### Exercise instructions
Working from the line that contains "Mobilità (262, 111)" down to the last line below, repeat each line exactly.

### Material shown

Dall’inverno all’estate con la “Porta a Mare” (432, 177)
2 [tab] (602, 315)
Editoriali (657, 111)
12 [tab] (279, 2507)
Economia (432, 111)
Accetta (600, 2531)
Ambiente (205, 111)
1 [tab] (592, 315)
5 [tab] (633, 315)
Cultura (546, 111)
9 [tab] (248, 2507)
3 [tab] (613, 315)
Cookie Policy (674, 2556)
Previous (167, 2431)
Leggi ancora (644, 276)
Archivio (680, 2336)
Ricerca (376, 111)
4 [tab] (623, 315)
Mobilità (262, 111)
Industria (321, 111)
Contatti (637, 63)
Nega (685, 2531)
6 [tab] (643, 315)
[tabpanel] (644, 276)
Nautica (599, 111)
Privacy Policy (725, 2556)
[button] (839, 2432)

### Your response
Mobilità (262, 111)
Industria (321, 111)
Contatti (637, 63)
Nega (685, 2531)
6 [tab] (643, 315)
[tabpanel] (644, 276)
Nautica (599, 111)
Privacy Policy (725, 2556)
[button] (839, 2432)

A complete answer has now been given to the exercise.